TASK REQUIREMENTS — The string "sidebar" appears in some lines of the data. Report how many, with no other words.

PROVIDED ENTRIES —
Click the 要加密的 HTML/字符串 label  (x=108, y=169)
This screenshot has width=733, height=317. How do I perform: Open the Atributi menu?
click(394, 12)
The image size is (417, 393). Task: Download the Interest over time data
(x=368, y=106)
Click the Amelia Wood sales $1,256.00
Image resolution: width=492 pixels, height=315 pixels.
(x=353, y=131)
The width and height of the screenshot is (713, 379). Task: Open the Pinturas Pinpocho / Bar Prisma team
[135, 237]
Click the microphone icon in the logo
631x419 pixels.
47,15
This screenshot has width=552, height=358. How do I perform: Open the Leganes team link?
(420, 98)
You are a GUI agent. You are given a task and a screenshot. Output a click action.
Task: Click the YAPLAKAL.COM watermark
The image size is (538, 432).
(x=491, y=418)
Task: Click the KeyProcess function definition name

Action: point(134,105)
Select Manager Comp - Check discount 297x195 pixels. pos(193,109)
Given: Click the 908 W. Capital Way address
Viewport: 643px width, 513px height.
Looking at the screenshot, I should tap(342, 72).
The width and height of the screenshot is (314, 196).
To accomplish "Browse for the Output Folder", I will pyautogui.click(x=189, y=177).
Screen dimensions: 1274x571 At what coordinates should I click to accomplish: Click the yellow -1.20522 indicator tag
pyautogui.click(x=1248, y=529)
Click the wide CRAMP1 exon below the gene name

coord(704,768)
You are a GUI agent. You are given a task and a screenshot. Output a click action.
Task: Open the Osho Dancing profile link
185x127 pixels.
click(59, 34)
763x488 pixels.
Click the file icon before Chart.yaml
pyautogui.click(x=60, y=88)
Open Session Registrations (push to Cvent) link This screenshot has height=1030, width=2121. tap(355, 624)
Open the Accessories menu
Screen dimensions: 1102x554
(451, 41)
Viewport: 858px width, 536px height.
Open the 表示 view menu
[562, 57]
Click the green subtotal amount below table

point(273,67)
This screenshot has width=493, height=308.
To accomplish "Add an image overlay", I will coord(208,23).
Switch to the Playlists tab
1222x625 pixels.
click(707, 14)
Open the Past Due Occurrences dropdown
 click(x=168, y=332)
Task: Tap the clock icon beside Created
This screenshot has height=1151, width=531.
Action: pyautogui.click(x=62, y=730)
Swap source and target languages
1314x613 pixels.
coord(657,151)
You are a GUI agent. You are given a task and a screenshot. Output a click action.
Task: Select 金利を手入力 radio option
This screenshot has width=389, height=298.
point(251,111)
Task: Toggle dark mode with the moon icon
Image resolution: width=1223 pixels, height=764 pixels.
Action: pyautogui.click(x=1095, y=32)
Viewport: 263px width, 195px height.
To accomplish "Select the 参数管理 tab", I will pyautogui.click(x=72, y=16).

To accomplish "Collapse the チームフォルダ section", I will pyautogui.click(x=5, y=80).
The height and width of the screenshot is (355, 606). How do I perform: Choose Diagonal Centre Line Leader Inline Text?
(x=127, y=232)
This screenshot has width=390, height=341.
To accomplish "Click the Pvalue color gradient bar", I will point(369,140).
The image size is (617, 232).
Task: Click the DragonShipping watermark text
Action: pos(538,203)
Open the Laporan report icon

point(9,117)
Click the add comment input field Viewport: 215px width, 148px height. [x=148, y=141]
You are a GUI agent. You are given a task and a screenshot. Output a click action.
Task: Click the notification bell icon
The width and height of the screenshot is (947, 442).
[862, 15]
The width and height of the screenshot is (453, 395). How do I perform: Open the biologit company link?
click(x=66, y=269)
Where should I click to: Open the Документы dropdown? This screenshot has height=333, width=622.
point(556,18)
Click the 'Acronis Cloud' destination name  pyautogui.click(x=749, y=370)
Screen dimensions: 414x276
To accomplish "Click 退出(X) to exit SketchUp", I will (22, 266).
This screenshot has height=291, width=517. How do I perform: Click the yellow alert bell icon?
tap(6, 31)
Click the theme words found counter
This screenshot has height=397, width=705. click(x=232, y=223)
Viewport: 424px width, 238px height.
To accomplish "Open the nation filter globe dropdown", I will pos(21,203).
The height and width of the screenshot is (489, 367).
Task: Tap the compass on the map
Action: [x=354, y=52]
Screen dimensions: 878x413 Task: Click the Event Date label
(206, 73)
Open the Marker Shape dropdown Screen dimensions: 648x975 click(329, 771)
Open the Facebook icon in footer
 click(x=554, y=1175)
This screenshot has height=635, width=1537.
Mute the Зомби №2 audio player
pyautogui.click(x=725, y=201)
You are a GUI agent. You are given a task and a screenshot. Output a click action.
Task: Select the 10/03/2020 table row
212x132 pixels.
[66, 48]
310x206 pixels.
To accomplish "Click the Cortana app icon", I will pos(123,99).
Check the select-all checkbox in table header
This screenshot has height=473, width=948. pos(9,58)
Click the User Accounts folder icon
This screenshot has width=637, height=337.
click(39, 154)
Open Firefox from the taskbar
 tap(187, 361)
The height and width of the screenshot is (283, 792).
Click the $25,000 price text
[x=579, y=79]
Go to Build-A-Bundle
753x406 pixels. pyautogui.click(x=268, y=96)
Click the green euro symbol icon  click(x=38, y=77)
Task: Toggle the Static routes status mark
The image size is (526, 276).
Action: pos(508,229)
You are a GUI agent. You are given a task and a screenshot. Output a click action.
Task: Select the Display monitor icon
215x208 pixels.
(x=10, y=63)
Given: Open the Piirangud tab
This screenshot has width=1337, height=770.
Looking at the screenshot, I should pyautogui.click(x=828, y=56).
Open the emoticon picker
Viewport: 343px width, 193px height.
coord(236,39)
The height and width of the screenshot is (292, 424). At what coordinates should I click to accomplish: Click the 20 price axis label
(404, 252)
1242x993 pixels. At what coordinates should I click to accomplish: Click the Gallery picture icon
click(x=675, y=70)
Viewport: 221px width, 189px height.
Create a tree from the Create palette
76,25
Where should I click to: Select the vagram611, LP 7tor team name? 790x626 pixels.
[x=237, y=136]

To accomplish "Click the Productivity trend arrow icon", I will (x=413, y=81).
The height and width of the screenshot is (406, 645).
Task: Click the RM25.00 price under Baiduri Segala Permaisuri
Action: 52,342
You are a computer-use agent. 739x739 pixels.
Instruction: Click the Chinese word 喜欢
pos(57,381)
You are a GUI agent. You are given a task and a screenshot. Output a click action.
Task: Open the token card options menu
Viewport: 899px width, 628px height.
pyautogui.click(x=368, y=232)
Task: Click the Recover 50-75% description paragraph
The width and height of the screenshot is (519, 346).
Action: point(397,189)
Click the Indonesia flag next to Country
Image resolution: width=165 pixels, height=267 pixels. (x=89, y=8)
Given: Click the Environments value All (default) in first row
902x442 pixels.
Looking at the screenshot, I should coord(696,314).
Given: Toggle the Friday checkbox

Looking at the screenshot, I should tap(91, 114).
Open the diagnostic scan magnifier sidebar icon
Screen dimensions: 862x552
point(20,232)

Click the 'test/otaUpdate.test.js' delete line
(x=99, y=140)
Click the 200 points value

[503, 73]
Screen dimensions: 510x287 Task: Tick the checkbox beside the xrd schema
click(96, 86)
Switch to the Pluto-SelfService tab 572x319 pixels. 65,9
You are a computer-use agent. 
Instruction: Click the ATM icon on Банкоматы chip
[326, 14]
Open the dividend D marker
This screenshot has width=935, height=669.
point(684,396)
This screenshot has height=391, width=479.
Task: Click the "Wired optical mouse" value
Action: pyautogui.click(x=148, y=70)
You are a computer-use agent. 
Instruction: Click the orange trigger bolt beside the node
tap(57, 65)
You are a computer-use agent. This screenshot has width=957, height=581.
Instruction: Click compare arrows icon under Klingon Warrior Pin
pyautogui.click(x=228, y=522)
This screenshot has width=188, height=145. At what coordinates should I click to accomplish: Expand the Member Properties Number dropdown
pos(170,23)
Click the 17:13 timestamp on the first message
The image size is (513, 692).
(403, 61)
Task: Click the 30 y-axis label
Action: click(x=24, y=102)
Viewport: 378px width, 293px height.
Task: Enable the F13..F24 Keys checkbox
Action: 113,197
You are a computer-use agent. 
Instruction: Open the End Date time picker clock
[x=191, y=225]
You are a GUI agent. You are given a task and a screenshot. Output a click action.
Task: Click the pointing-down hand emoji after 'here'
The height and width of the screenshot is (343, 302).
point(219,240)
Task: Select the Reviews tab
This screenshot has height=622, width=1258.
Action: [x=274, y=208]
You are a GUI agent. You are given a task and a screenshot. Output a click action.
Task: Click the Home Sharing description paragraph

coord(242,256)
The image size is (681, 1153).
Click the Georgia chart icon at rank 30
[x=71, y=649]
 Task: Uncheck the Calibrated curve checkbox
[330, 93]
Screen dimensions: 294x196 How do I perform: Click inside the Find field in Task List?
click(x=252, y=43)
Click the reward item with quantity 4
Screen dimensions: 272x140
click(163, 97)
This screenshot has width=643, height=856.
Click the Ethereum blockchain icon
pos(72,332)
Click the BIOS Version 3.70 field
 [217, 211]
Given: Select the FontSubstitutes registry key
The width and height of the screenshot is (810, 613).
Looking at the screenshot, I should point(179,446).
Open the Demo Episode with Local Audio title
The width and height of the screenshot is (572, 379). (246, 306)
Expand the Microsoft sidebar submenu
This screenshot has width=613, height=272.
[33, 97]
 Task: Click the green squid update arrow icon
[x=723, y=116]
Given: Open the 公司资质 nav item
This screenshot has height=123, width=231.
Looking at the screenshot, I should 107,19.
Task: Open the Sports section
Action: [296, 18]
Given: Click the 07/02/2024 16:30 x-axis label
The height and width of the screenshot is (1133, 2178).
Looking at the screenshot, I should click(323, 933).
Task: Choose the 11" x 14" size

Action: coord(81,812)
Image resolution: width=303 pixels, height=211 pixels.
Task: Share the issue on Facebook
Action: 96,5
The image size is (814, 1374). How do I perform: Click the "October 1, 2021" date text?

TASK RESPONSE — 2